Guild of Project Controls: Compendium | Roles | Assessment | Certifications | Membership

Tips on using this forum..

(1) Explain your problem, don't simply post "This isn't working". What were you doing when you faced the problem? What have you tried to resolve - did you look for a solution using "Search" ? Has it happened just once or several times?

(2) It's also good to get feedback when a solution is found, return to the original post to explain how it was resolved so that more people can also use the results.

Advise - Estimating Down Time

3 replies [Last post]
Chris Wilson
User offline. Last seen 14 weeks 4 days ago. Offline
Joined: 21 Oct 2016
Posts: 22
Groups: None


I have seen a couple of spreashsheets created that estimated days /month or days/activity that a project is likley to lose from different weather conditions such as below.


Both of these do a job but I am wanting to create something that has a bit more jsutification behind it, for example the first picture shows recommended delay days but what is the justification for these and for what area is this relevant.  wherease the second has a bit more justification in that it looks at wind speeds which can be amended for areas and environments  taken from eurocodes but theres no justification as to why this is used.  

Im wanting to create something that I can generate days per month estimated down time for different locations and activities with jsutification behind it. 

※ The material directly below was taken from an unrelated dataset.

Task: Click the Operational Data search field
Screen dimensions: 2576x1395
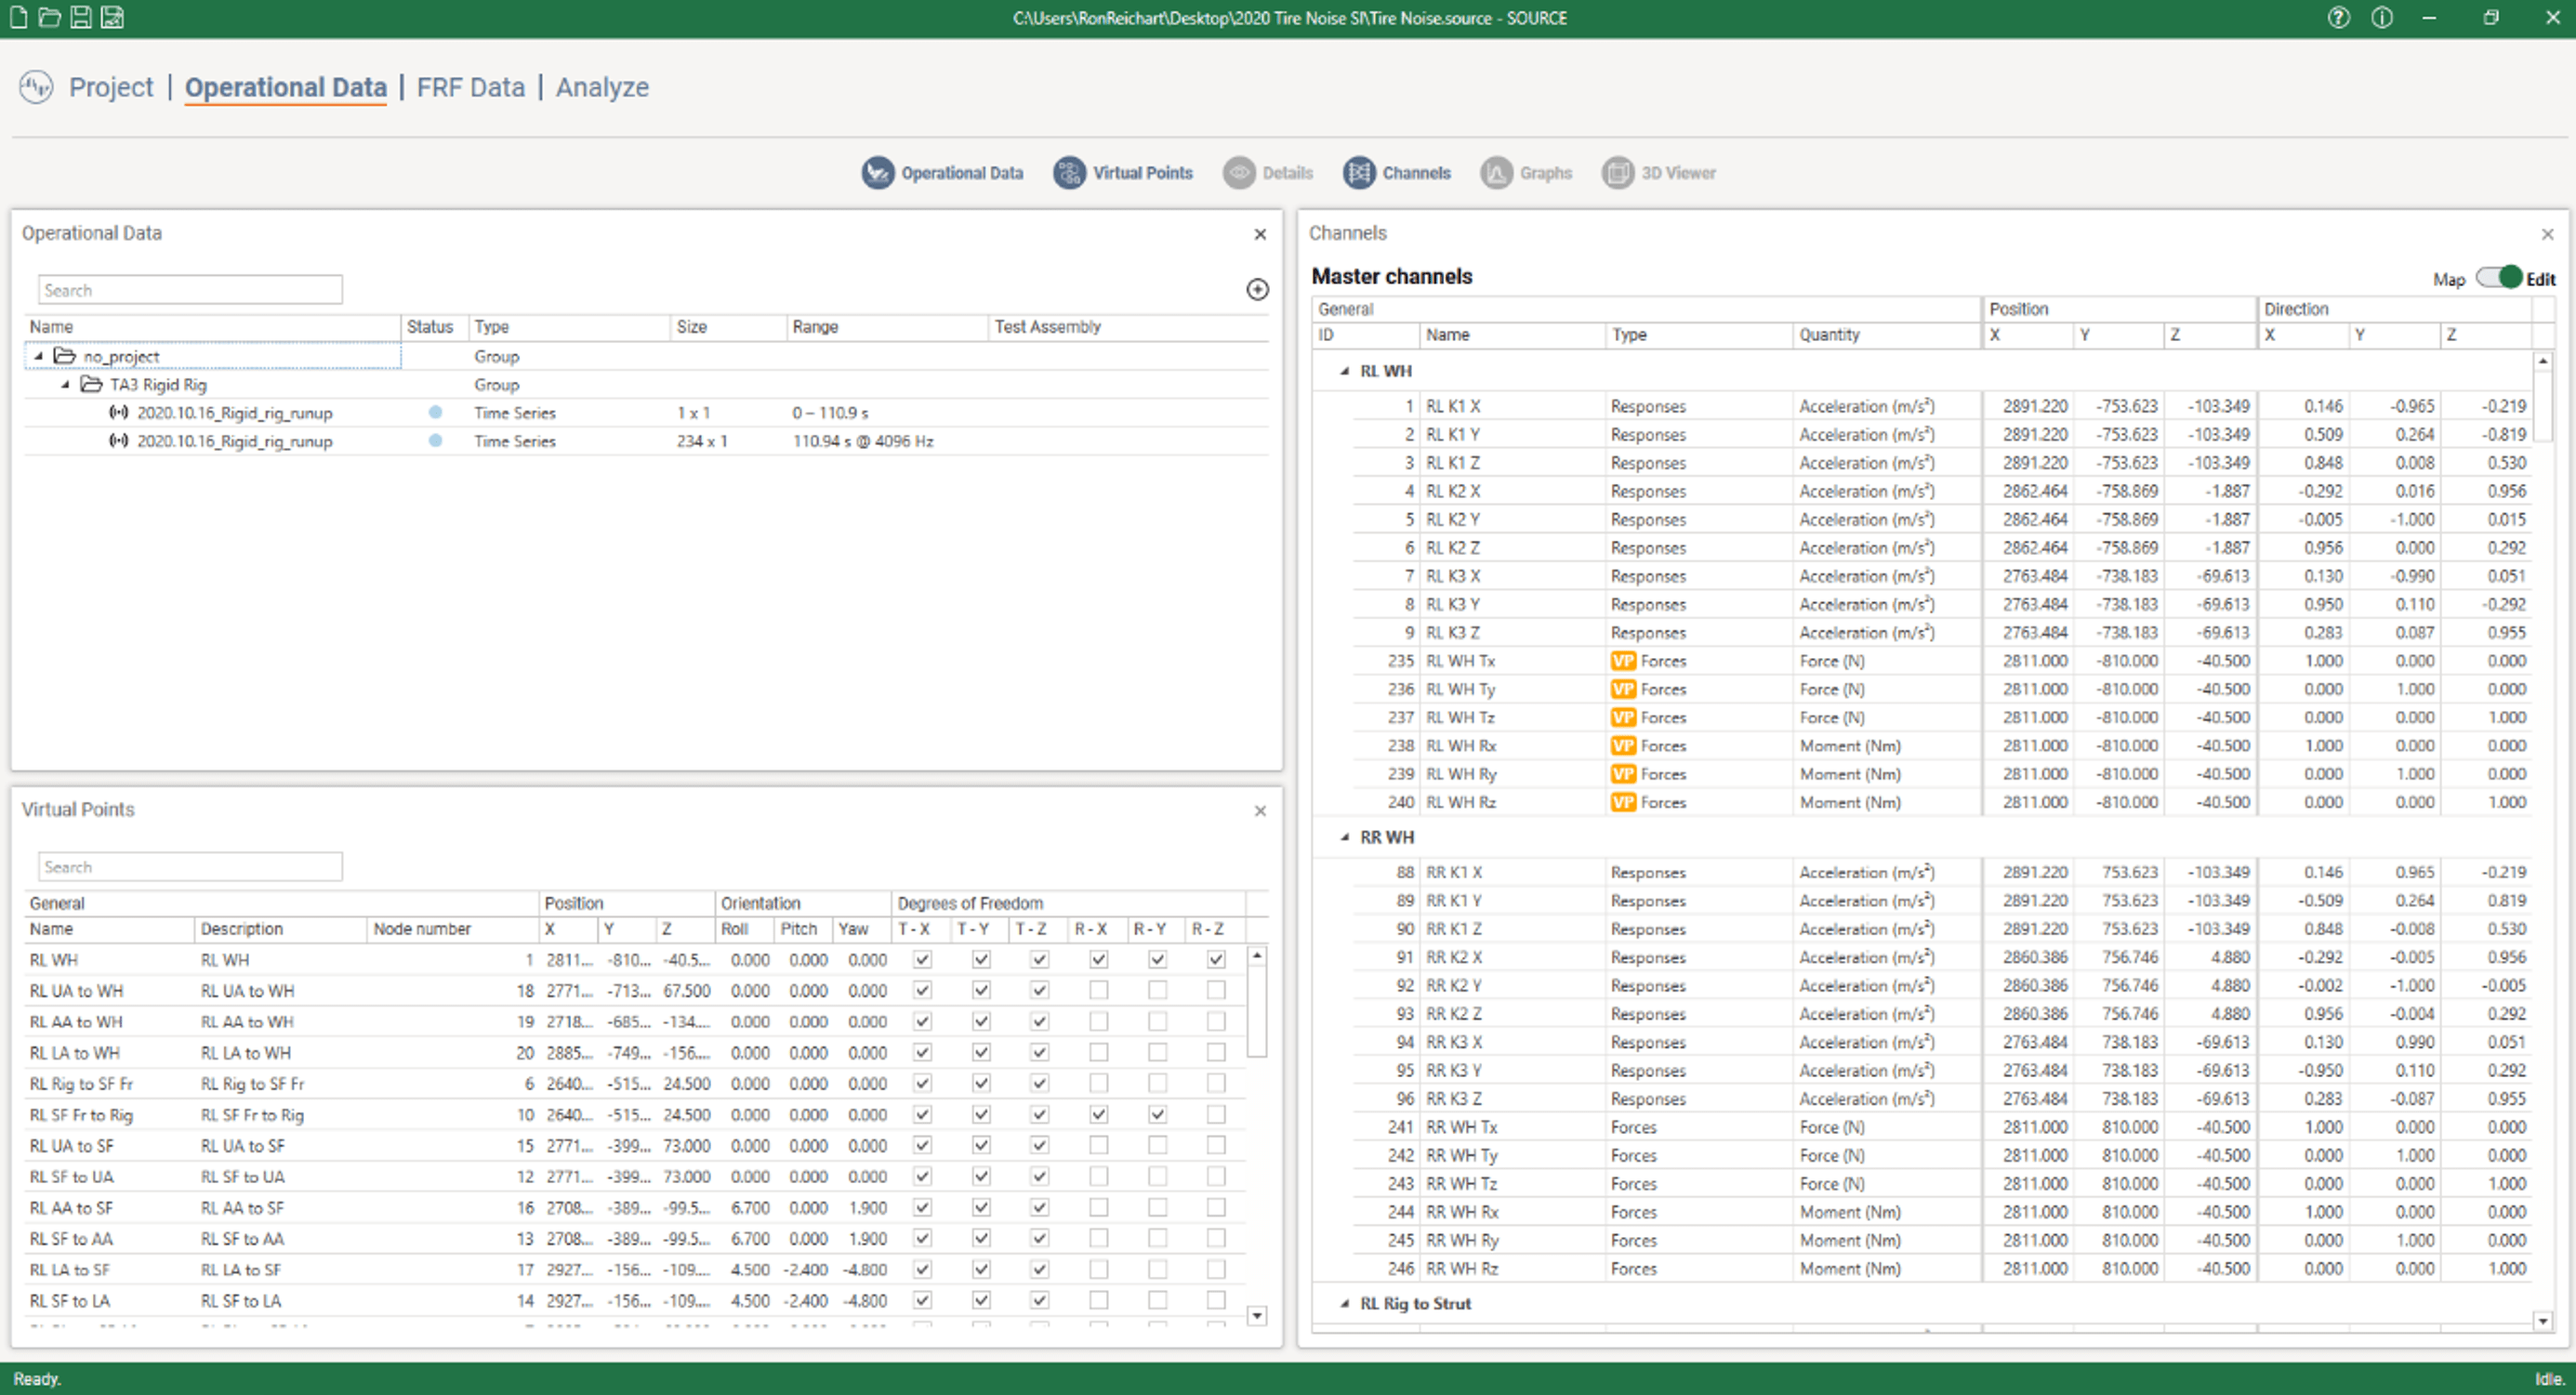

Does anyone have any examples or advice, they can share? Or is the best bet pulling historical weahter data for a number of years and then compring against max operational speeds for cranes and lowest temp say concrete can be pour at , lowest temp bricks can be layed etc to see how many days/hours would be lost to each every month.




Peter Holroyd
User offline. Last seen 3 days 19 hours ago. Offline
Joined: 6 Jun 2005
Posts: 132

Chris, as you rightly observe this is a very complicated subject if you tackle it from the detail end. I have always made subjective order of magnitude allowances from the weather data provided by the Client and the project location along the lines of

1 Wind - 15 days per year totally winded (non working calendar days) off a 3 year coastal location project where tower cranes were critical to production

2 Sea swell - on Marine / Foreshore works - 10 days down time over tidal working height data

3 Weather windows in SEA countries (rain period lasts 6 months) - 2/3 rds production rate, but labour required to clean up daily.

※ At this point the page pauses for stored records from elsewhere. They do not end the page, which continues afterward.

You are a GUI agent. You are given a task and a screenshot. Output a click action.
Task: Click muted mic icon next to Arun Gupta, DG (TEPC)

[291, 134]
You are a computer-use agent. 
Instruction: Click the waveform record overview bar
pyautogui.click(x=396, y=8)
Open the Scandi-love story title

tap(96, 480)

4 High Temperature - above 50 / 60 degrees drop rates to 30 min / hr (UK indise working  - additional breaks allowed, in/out barrier change time etc)

5 Low Temperature - below - 10 / - 30 degrees - never allowed for this as site methods to over come are in place (but obviously reflected in unit rate)

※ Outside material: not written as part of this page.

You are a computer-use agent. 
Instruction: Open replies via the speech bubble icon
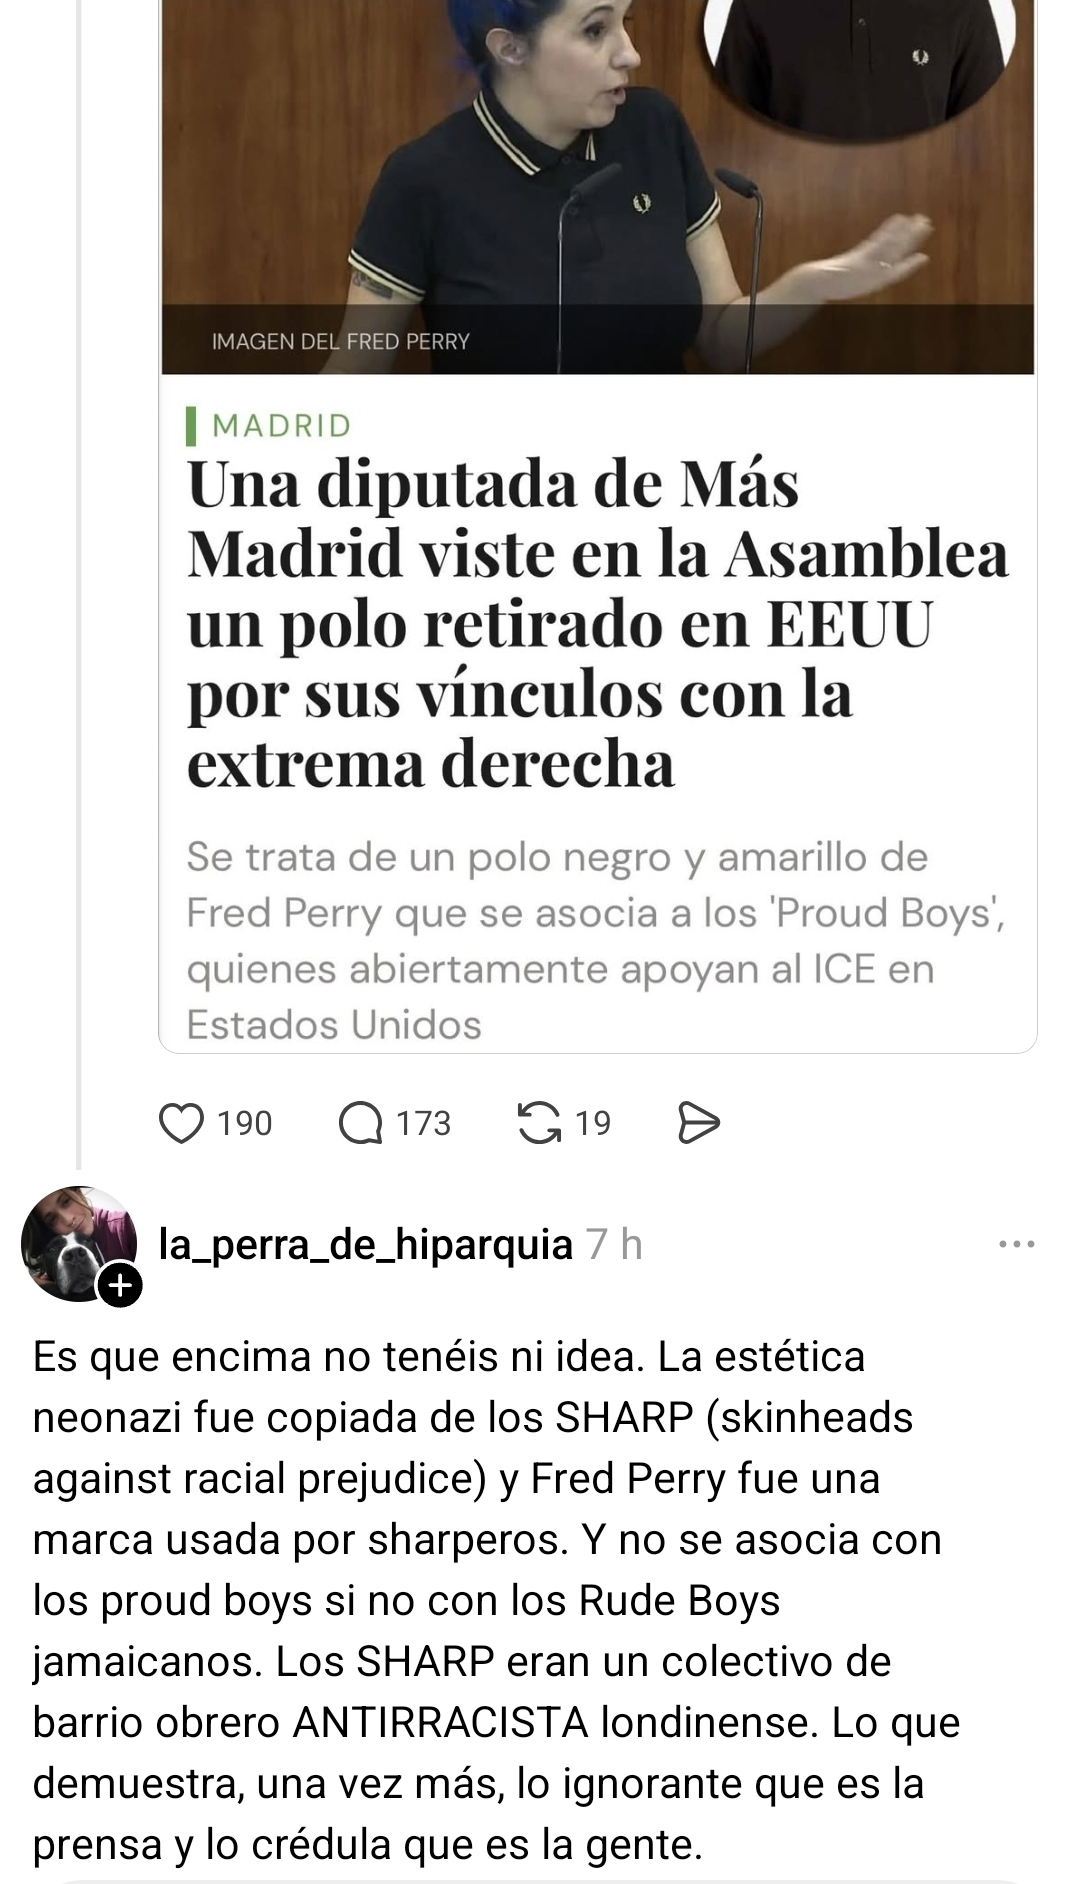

All factors declared in Basis of Schedule and submitted in bid to Clients.

Do you have any rule of thumbs?

Rafael Davila
User offline. Last seen 30 min 32 sec ago. Offline
Joined: 1 Mar 2004
Posts: 5149

That there is high wind does not always mean a work stoppage but usually a reduction in production rates and an increase in activity duration. Similar to rain, wind is usually seasonal. The seasonal impact of reduced production rate cannot be overlooked. 

Your deterministic and statistical models shall consider not only days lost to bad weather but also its seasonal impact on work hours, resource assignments, productivity and resulting changes in activity durations as the schedule moves and thigs do not go as planned.

If an activity is delayed by client from a high productivity season to a lower productivity season it may justify an extension of time as well as the associated cost increase; it should be easier to justify if the baseline model includes the calculation logic.

                                     ↑  open the options menu for a better view as desired

Good Luck.

Patrick Weaver
User offline. Last seen 3 days 6 hours ago. Offline
Joined: 18 Jan 2001
Posts: 307
Groups: None

Hi Chris,

If you want justificatin, you need data but there are challenges!

1. Climate seems to be changeing and becoming more severe (as well as generally warmer), this needs factoring in.

2. If you measure two or three factors, like wind, rain and temprature, you cant just add up the days.....  some days will be too windy or too cold, other days you will find it is too wet, too windy and too cold (but only lose the one day). There may be a degree of correlation but generally you need to use a probabalistic modelling process.  The 'portfolio effect' suggests the total allownace needed will be less then the sum of the individual risks.

3. Corrrelation between work and the event is lso an issue:
   - Wind on a day (or at night) when you don;t need to lift has no effect on the crane
   - Cold tempartures at night after a concrete pour may still be an issue although this can be mitigated by heating or 'blankets'

There's more basic infomraiton on risk at: BUT... this is an area where buying in an expert for a few hours really pays dividends - most of the cost is in gathering the data.